#### [WHAT THE EXERCISE ASKS]
Once you have read the entries below, repeat all of them exactly.

#### [ENTRIES SHOWN]
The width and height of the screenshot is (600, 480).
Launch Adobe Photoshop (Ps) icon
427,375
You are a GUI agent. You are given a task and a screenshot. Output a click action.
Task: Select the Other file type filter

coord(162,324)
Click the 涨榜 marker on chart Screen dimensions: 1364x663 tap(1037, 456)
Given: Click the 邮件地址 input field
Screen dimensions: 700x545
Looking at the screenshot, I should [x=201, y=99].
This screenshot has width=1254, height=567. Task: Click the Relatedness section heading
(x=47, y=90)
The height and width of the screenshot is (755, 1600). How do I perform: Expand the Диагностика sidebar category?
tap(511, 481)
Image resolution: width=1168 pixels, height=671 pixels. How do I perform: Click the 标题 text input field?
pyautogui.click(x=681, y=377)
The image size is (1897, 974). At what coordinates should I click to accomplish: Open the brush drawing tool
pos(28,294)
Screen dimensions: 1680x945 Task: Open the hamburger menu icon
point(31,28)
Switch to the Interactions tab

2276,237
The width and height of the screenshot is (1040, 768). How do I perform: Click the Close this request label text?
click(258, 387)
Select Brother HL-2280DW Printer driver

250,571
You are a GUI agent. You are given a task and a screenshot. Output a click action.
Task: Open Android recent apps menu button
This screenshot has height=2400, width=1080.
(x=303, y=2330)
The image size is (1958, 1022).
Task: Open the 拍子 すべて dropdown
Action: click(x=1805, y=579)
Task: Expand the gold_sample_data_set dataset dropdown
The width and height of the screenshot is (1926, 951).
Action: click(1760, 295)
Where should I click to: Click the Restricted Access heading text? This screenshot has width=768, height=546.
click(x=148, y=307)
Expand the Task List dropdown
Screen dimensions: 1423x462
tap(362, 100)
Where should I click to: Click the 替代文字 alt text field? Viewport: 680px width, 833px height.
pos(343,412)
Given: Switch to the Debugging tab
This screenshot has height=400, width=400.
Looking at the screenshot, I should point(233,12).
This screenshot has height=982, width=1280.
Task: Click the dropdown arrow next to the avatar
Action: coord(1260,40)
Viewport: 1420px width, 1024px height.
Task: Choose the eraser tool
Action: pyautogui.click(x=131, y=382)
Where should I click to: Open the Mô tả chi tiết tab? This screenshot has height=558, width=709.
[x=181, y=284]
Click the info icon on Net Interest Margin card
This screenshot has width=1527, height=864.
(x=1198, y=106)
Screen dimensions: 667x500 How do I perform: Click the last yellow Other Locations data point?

#### [RESPONSE BOX]
The width and height of the screenshot is (600, 480).
Launch Adobe Photoshop (Ps) icon
427,375
You are a GUI agent. You are given a task and a screenshot. Output a click action.
Task: Select the Other file type filter

coord(162,324)
Click the 涨榜 marker on chart Screen dimensions: 1364x663 tap(1037, 456)
Given: Click the 邮件地址 input field
Screen dimensions: 700x545
Looking at the screenshot, I should [x=201, y=99].
This screenshot has width=1254, height=567. Task: Click the Relatedness section heading
(x=47, y=90)
The height and width of the screenshot is (755, 1600). How do I perform: Expand the Диагностика sidebar category?
tap(511, 481)
Image resolution: width=1168 pixels, height=671 pixels. How do I perform: Click the 标题 text input field?
pyautogui.click(x=681, y=377)
The image size is (1897, 974). At what coordinates should I click to accomplish: Open the brush drawing tool
pos(28,294)
Screen dimensions: 1680x945 Task: Open the hamburger menu icon
point(31,28)
Switch to the Interactions tab

2276,237
The width and height of the screenshot is (1040, 768). How do I perform: Click the Close this request label text?
click(258, 387)
Select Brother HL-2280DW Printer driver

250,571
You are a GUI agent. You are given a task and a screenshot. Output a click action.
Task: Open Android recent apps menu button
This screenshot has height=2400, width=1080.
(x=303, y=2330)
The image size is (1958, 1022).
Task: Open the 拍子 すべて dropdown
Action: click(x=1805, y=579)
Task: Expand the gold_sample_data_set dataset dropdown
The width and height of the screenshot is (1926, 951).
Action: click(1760, 295)
Where should I click to: Click the Restricted Access heading text? This screenshot has width=768, height=546.
click(x=148, y=307)
Expand the Task List dropdown
Screen dimensions: 1423x462
tap(362, 100)
Where should I click to: Click the 替代文字 alt text field? Viewport: 680px width, 833px height.
pos(343,412)
Given: Switch to the Debugging tab
This screenshot has height=400, width=400.
Looking at the screenshot, I should point(233,12).
This screenshot has height=982, width=1280.
Task: Click the dropdown arrow next to the avatar
Action: coord(1260,40)
Viewport: 1420px width, 1024px height.
Task: Choose the eraser tool
Action: pyautogui.click(x=131, y=382)
Where should I click to: Open the Mô tả chi tiết tab? This screenshot has height=558, width=709.
[x=181, y=284]
Click the info icon on Net Interest Margin card
This screenshot has width=1527, height=864.
(x=1198, y=106)
Screen dimensions: 667x500 How do I perform: Click the last yellow Other Locations data point?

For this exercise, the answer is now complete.